Since then, coaches have been able to remain on the payroll thanks to Futsal209 families coming together to donate funds. Teams have continued to train virtually on Zoom during the shutdown, and also use the time to complete challenges, participate in competitions and even engage in anti-racism dialogue.

“This fit with our vision — build ballers on the court and in life,” Bolton said.

In February, the club partnered with the City of Turlock to paint two futsal courts at Columbia Park, and it’s Bolton’s hope that more will pop up throughout town in the future. For now, the teams look ahead to the future, which hopefully means playing in the CCS Regionals in Santa Clara this December.

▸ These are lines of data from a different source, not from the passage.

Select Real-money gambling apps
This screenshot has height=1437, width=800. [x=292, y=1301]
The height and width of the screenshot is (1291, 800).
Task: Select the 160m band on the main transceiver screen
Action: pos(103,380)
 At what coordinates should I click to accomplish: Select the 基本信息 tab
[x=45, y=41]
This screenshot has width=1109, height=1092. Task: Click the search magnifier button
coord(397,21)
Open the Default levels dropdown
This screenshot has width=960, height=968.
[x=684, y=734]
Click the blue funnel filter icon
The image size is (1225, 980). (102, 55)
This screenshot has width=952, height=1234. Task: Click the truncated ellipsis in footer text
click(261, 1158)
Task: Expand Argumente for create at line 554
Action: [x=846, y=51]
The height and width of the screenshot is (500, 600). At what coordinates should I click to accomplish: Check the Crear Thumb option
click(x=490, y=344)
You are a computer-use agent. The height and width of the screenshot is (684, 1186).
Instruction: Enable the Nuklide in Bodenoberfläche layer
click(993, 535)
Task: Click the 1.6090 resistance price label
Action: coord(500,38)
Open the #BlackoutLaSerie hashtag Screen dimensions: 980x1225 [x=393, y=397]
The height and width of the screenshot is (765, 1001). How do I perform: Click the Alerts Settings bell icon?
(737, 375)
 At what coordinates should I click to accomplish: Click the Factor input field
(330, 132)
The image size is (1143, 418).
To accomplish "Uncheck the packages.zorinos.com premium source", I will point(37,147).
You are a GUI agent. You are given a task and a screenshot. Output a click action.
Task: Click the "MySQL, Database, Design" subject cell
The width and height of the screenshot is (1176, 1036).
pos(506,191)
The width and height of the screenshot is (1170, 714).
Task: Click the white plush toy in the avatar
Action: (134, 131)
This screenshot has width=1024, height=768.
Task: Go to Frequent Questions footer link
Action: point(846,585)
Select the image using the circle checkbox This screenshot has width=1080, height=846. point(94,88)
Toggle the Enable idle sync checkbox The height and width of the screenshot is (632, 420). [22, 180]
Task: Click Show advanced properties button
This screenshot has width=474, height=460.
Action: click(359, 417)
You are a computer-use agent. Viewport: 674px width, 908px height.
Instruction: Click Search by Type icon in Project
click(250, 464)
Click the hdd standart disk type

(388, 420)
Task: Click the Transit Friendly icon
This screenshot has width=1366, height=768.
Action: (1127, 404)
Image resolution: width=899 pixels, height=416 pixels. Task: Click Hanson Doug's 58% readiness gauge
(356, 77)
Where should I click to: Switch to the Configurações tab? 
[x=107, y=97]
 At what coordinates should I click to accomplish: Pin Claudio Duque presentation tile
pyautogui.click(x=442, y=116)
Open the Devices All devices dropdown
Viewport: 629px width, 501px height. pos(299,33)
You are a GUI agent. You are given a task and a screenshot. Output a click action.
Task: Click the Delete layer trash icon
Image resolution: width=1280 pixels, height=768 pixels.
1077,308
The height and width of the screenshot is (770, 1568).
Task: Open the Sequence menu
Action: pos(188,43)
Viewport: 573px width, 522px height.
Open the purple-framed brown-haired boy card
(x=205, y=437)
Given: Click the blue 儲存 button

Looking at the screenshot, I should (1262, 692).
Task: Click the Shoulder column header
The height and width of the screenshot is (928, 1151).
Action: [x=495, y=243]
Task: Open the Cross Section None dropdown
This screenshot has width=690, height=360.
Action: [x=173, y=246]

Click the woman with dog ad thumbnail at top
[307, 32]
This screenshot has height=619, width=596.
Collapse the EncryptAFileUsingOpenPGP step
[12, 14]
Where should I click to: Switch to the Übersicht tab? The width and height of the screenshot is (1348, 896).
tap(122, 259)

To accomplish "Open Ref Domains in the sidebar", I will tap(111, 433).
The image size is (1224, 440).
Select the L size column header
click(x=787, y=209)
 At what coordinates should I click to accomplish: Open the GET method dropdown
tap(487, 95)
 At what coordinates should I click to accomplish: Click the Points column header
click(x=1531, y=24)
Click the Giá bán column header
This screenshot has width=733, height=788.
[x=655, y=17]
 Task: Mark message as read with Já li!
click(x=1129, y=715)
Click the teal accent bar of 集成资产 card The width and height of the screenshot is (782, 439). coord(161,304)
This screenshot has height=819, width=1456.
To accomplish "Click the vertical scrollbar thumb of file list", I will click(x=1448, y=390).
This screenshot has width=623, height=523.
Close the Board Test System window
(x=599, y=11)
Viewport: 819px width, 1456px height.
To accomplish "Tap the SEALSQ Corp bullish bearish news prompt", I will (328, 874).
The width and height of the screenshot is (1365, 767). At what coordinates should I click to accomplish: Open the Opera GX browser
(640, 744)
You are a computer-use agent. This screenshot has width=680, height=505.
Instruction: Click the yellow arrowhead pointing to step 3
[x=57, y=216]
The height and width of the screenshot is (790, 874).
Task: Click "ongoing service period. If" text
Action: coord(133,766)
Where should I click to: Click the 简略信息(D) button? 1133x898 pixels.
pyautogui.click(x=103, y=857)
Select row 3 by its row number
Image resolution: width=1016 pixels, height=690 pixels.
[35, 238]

While Bolton hopes to see the community’s love for the unique sport grow, he also aims to make futsal in Turlock an activity that everyone can participate in, regardless of income.

“Our goal for this club is to eliminate the ‘pay for play’ model of youth sports. What that means for us is that eventually, what we hope for the club is that nobody ever has to pay for anything in order to play in our futsal club. We’re a little way away from being able to have that environment, but our first step is that nobody gets turned away for not being able to play,” he said. “We’re here for the community, we’re of the community and it’s critical to us that everyone has this opportunity.”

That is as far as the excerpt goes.